En Bogotá trabaja en un carrito vendiendo comida árabe, junto a su esposa. Tiene el dinero para vivir el día a día, pero no el suficiente como para hacer algo por su familia. Ellos, ahora, están pensando en arriesgarse para salir de Siria rumbo a Europa. Ya no hay mucho para comer, y su hermano menor, Abdullah, está próximo a cumplir la edad para ingresar al Ejército.

A Almotaz le gusta Colombia. En el país se siente seguro. Antes de la guerra, dice, Damasco era mucho mejor que Bogotá. “No tenemos sillas azules en los autobuses, el hombre sabe que la silla es para la mujer”. El problema es que, después de casi cinco años de guerra, ahora la diferencia es peor: “Siria tiene olor a sangre”. 

El enredo sirio

Revista Credencial consultó a Román Ortiz, experto en temas de seguridad, para entender esta guerra que cumple más de cuatro años y ha provocado la crisis de refugiados más grande desde la Segunda Guerra Mundial. 

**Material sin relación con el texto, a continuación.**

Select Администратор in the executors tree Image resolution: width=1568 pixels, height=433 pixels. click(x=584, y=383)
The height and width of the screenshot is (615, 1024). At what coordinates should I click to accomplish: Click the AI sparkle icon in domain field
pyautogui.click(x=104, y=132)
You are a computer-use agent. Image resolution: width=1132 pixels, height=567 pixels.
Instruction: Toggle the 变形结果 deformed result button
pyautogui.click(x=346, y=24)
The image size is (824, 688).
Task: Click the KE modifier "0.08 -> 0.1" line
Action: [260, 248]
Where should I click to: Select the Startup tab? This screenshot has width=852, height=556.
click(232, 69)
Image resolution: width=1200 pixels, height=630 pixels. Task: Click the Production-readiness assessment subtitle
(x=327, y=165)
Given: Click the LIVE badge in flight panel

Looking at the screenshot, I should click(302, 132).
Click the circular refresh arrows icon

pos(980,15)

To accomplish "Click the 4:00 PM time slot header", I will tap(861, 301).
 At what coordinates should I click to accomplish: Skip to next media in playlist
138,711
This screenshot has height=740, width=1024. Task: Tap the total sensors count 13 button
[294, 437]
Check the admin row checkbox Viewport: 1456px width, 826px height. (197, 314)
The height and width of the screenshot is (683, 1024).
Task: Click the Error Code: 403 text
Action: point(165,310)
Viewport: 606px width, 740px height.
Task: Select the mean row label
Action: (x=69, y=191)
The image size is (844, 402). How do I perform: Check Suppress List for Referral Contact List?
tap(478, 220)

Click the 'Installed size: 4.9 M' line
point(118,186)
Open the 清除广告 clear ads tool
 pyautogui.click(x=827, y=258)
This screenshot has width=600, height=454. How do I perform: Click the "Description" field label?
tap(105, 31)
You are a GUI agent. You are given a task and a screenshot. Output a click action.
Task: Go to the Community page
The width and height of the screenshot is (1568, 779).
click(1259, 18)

A raíz de la primavera árabe, en marzo de 2011, las manifestaciones por la apertura democrática fueron reprimidas brutalmente por el Gobierno sirio. Como consecuencia, la oposición decide armarse. Así, lo que comenzó siendo una protesta pacífica, deriva en una insurgencia y luego en una guerra civil abierta.

En ese contexto, el régimen escala la represión, mientras crece –durante la primera parte de la guerra– la expectativa de una intervención occidental. La intención del Gobierno es radicalizar a la oposición, de tal manera que esta se comporte peor que el ejército y, en consecuencia, los países occidentales duden apoyarla. Para lograrlo, genera una represión masiva y libera a una serie de islamistas muy radicales, que son parcialmente los que terminan organizando en Siria el Estado Islámico.

La abstención de Occidente de intervenir, ha reducido a la oposición a su mínima expresión. Como alternativa, lo que hay son una serie de grupos islamistas radicales enfrentados al Gobierno, que a su vez propició la creación de milicias sobre la base de estructuras criminales. Esas milicias han cometido una parte importante de las violaciones a los derechos humanos.